• _Work to be completed_:
Copy the records word for word, starting at the line that contains "Task: Open the Hot & New shop tab" and continuing through the end of the records, and leave the pictures out of your copy.

• _Dataset content_:

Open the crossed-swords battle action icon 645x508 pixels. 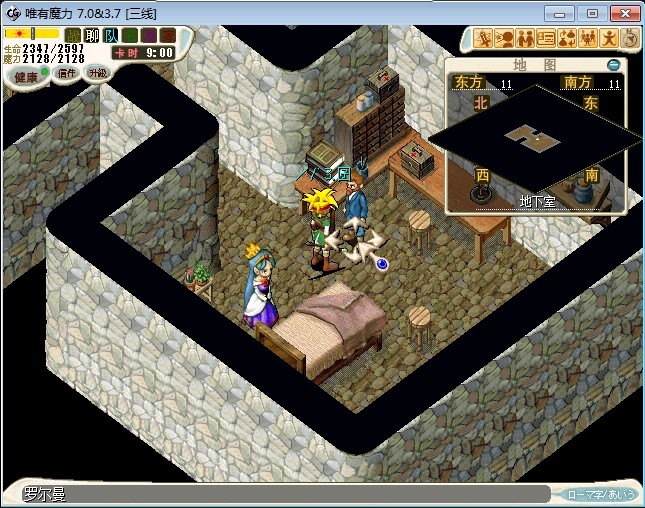point(483,39)
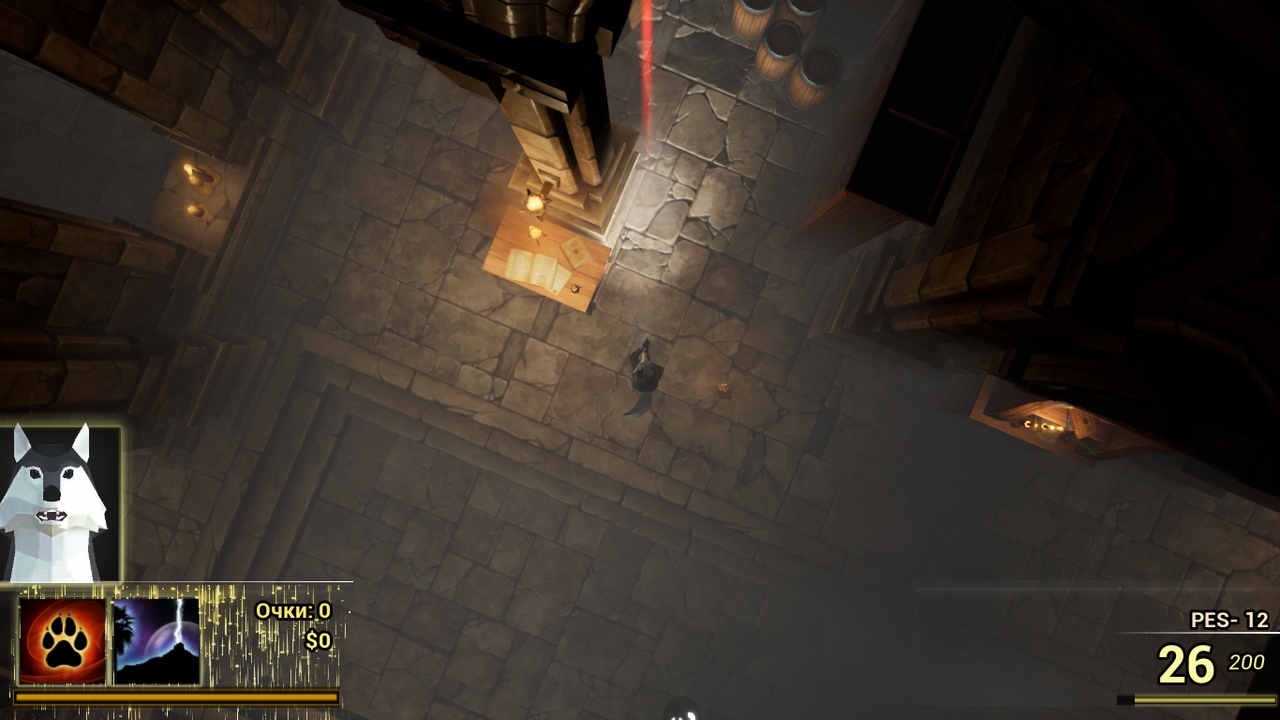Toggle the candle lamp on the desk
This screenshot has height=720, width=1280.
click(535, 203)
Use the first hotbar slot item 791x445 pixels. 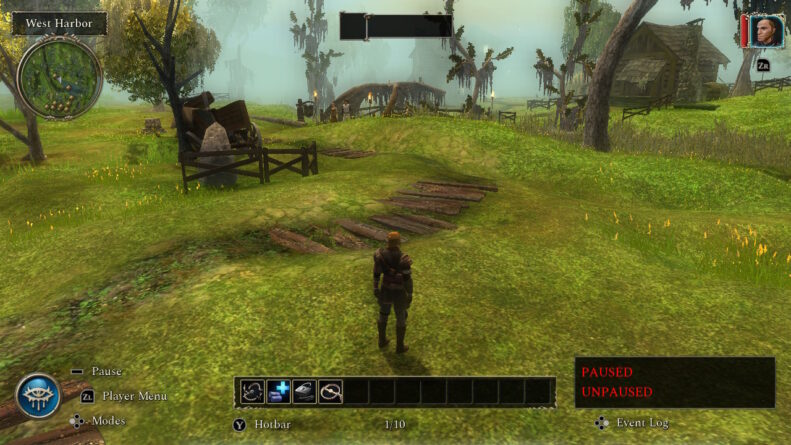point(252,391)
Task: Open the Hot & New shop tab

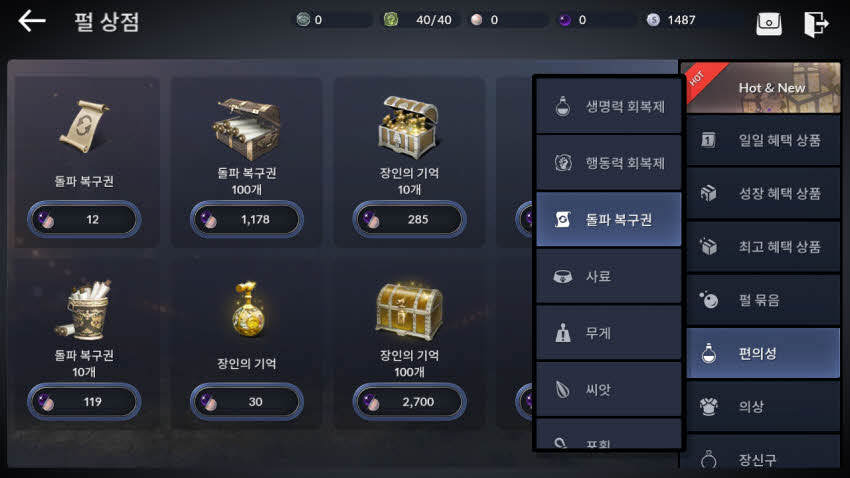Action: coord(763,88)
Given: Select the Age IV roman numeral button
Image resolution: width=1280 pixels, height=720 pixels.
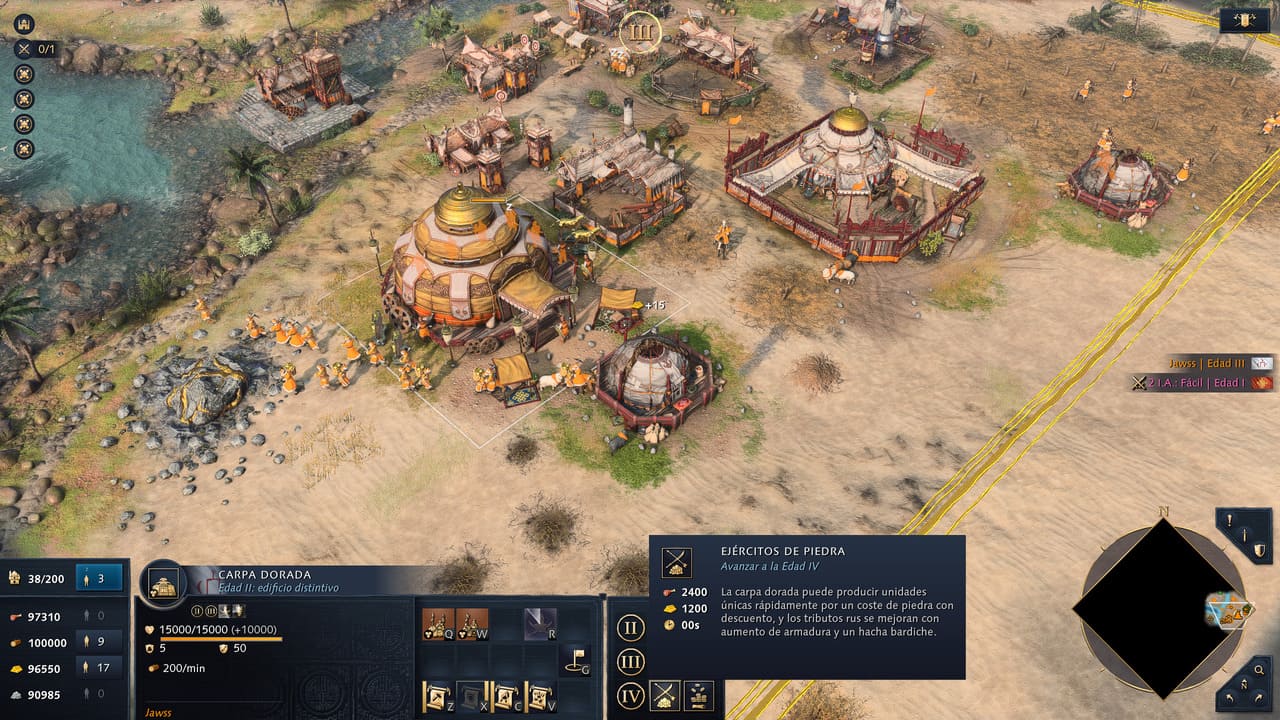Looking at the screenshot, I should 630,695.
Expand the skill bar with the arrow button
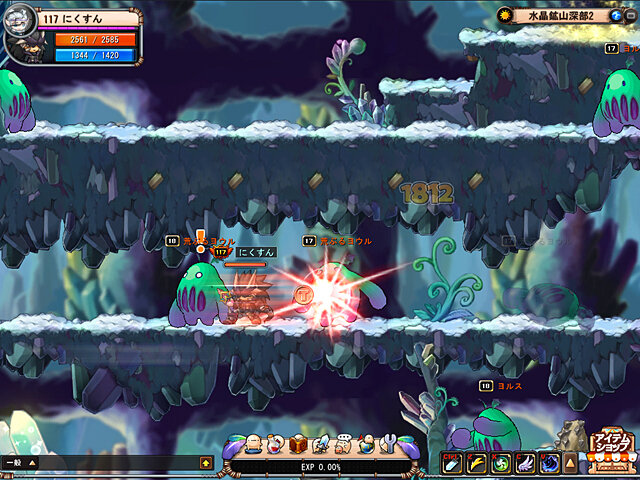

• _Task output_:
Task: Open the Hot & New shop tab

Action: coord(763,88)
Given: Select the Age IV roman numeral button
Image resolution: width=1280 pixels, height=720 pixels.
Looking at the screenshot, I should 630,695.
Expand the skill bar with the arrow button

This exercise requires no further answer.